→ WORK TASK A
From the listing, copy out the lines starting at the line containing "Find the location of a" and ending at the line containing "volte-icon-top: Vo is", without any pictures.
(STUDY TEXT Opens)
I am trying to use NDEigensystem to solve the 1D problem

-cs[x]^2 vx''[x] = w^2 vx[x]

with vx[x] and w the eigenfunction and eigenvalue. The coefficient cs[x] is discontinuous at x = -xp, +xp and vx[x] must vanish at the boundaries x = -L, +L.

This problem has an analytical solution, but I want to solve it numerically because it is an extremely simplified version of a similar problem with three coupled second order ODEs.

csp = 1;
csc = 13.83;
xp = 1;
L = 2;
cs[x_] := Piecewise[{{csp, Abs[x] <= xp}, {csc, Abs[x] > xp}}]
(*
Δ=0.1;
cs[x_]:=Piecewise[{{(Tanh[-(x+xp)/Δ]+1)/2*(csc-csp)+csp,\
x<0},{(Tanh[(x-xp)/Δ]+1)/2*(csc-csp)+csp,x>=0}}]
*)
(STUDY TEXT Closes)
(SUPPLIED DATA Opens)
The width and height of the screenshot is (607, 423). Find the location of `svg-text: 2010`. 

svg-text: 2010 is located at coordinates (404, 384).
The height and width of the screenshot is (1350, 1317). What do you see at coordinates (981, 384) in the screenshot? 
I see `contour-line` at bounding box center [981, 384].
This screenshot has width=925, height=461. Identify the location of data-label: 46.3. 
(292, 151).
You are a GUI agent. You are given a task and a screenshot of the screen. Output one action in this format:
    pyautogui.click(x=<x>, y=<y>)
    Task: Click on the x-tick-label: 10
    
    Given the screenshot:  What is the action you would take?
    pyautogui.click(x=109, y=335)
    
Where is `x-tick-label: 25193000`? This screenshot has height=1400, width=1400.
(SUPPLIED DATA Closes)
(SUPPLIED DATA Opens)
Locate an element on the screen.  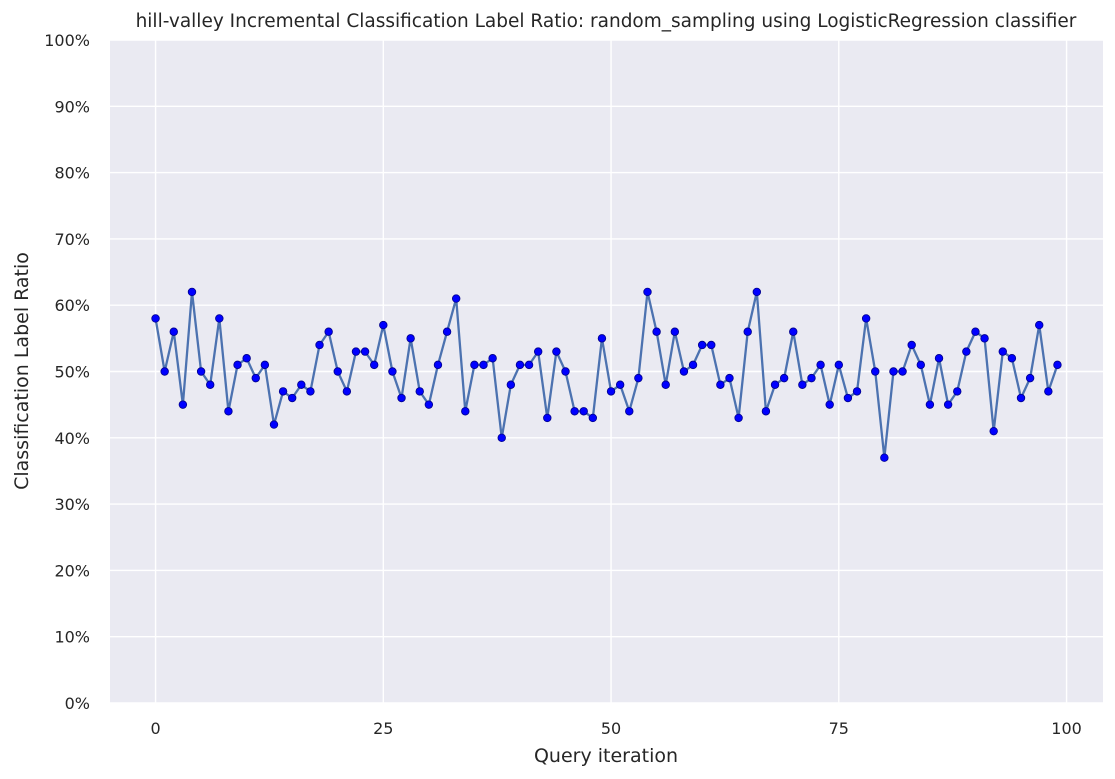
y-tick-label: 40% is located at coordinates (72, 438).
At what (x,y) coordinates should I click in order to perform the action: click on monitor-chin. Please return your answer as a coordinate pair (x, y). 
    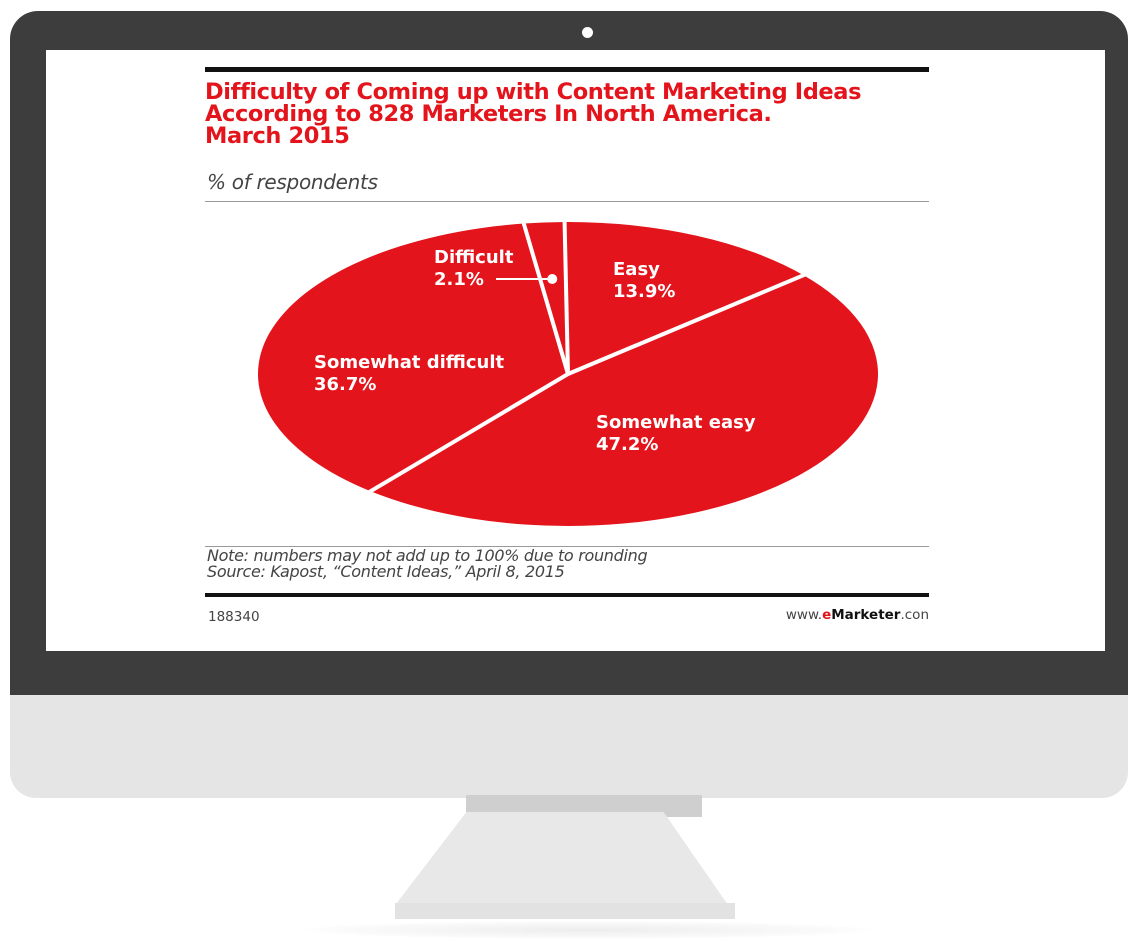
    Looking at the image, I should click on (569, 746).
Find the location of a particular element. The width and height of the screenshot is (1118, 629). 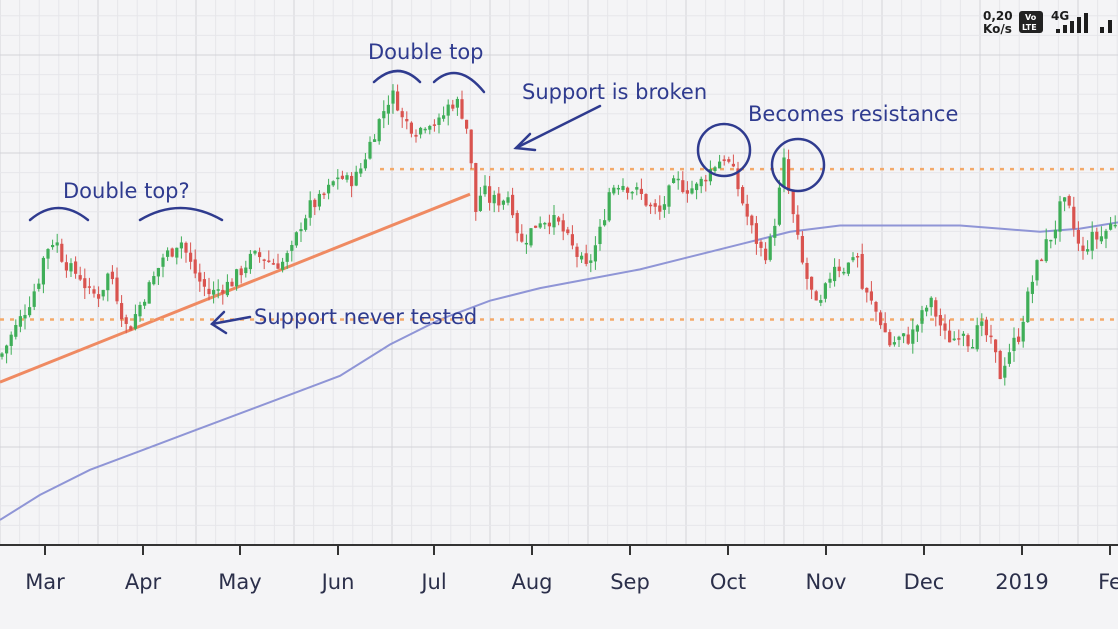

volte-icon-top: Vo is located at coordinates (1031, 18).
(SUPPLIED DATA Closes)
→ WORK TASK B
In the NDEigensystem text, give the part starting at "-cs[x]^2 vx''[x] = w^2" and ending at "second order ODEs." again, with "eigenfunction" replaced by "eigenvector".

→ TASK OUTPUT A
Find the location of a particular element. The width and height of the screenshot is (1118, 629). 

volte-icon-top: Vo is located at coordinates (1031, 18).

→ TASK OUTPUT B
-cs[x]^2 vx''[x] = w^2 vx[x]

with vx[x] and w the eigenvector and eigenvalue. The coefficient cs[x] is discontinuous at x = -xp, +xp and vx[x] must vanish at the boundaries x = -L, +L.

This problem has an analytical solution, but I want to solve it numerically because it is an extremely simplified version of a similar problem with three coupled second order ODEs.